## MATERIAL FOR THIS EXERCISE:
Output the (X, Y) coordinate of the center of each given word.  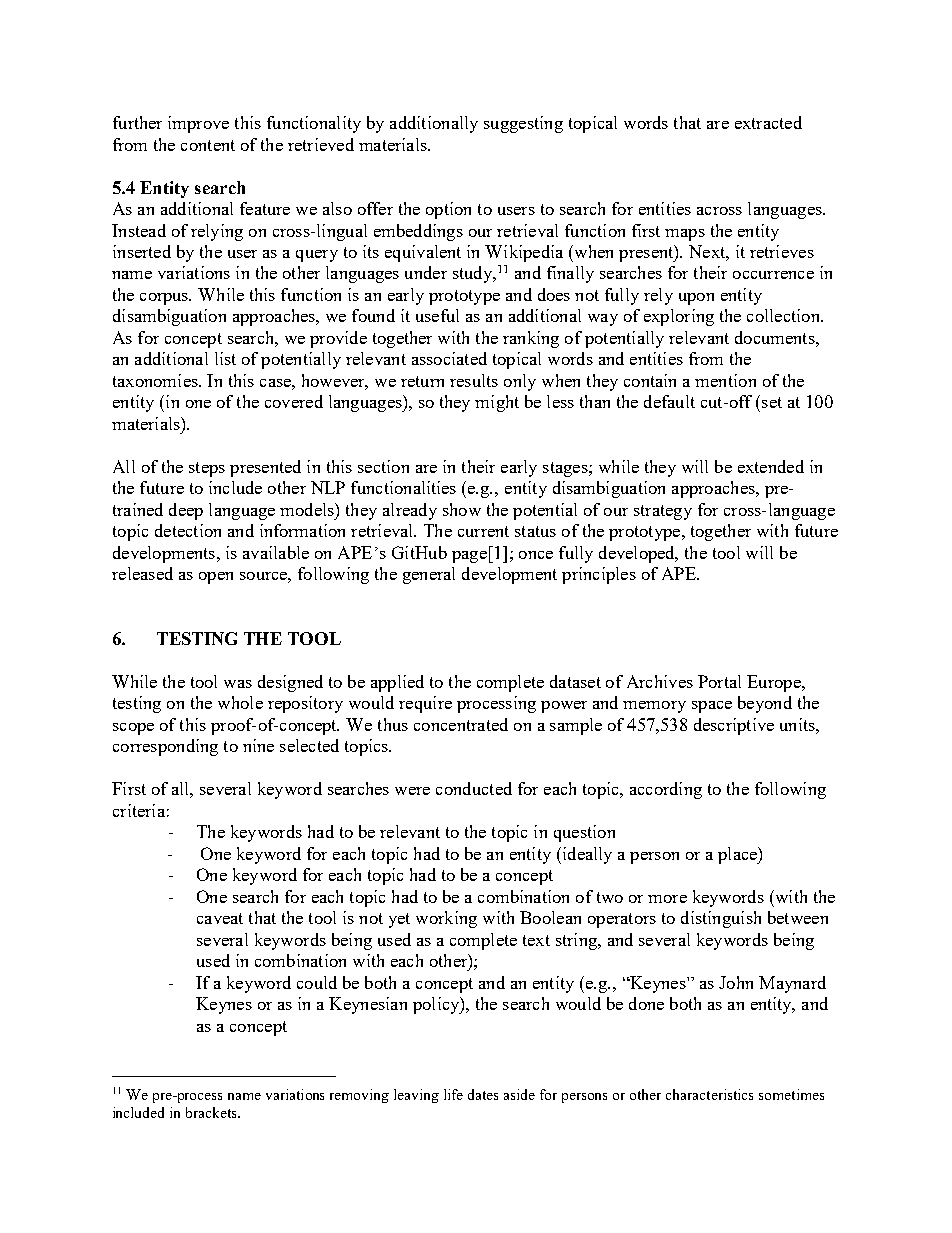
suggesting (523, 124)
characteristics (709, 1094)
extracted (768, 122)
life (453, 1094)
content (208, 145)
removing (359, 1096)
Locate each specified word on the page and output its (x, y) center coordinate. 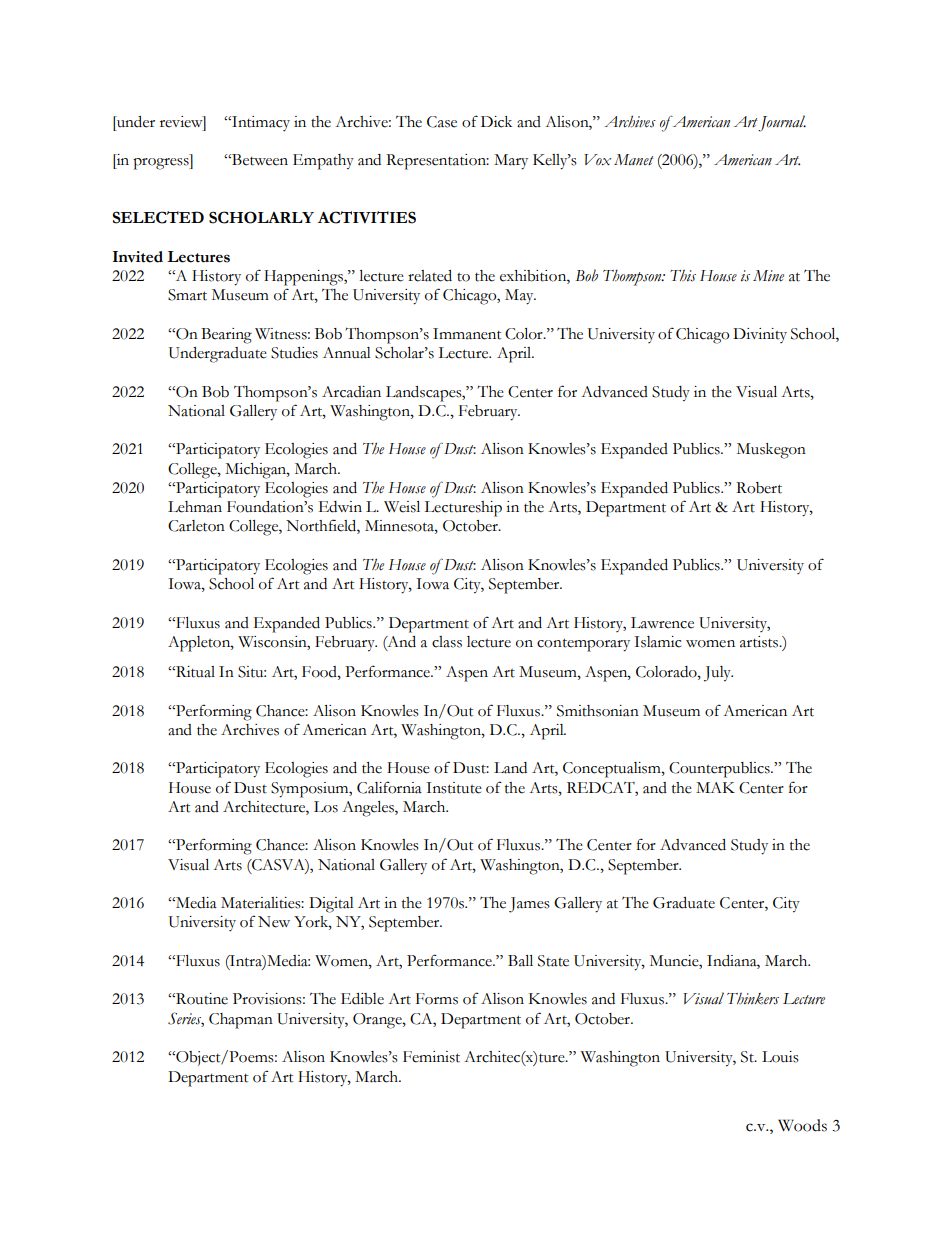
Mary (511, 162)
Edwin (340, 507)
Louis (780, 1057)
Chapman (241, 1021)
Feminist (431, 1057)
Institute (454, 788)
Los (326, 807)
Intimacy (260, 123)
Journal (782, 123)
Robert (759, 488)
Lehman (195, 507)
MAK (715, 787)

## GOAL OF THE EXERCISE:
Could you recast every line of the items above as a JSON list of strings, one string per line with blank lines left out and the pictures omitted?

## ANSWER FOR THE TASK:
[
  "Output the (X, Y) coordinate of the center of each given word.  ",
  "suggesting (523, 124)",
  "characteristics (709, 1094)",
  "extracted (768, 122)",
  "life (453, 1094)",
  "content (208, 145)",
  "removing (359, 1096)",
  "Locate each specified word on the page and output its (x, y) center coordinate. ",
  "Mary (511, 162)",
  "Edwin (340, 507)",
  "Louis (780, 1057)",
  "Chapman (241, 1021)",
  "Feminist (431, 1057)",
  "Institute (454, 788)",
  "Los (326, 807)",
  "Intimacy (260, 123)",
  "Journal (782, 123)",
  "Robert (759, 488)",
  "Lehman (195, 507)",
  "MAK (715, 787)"
]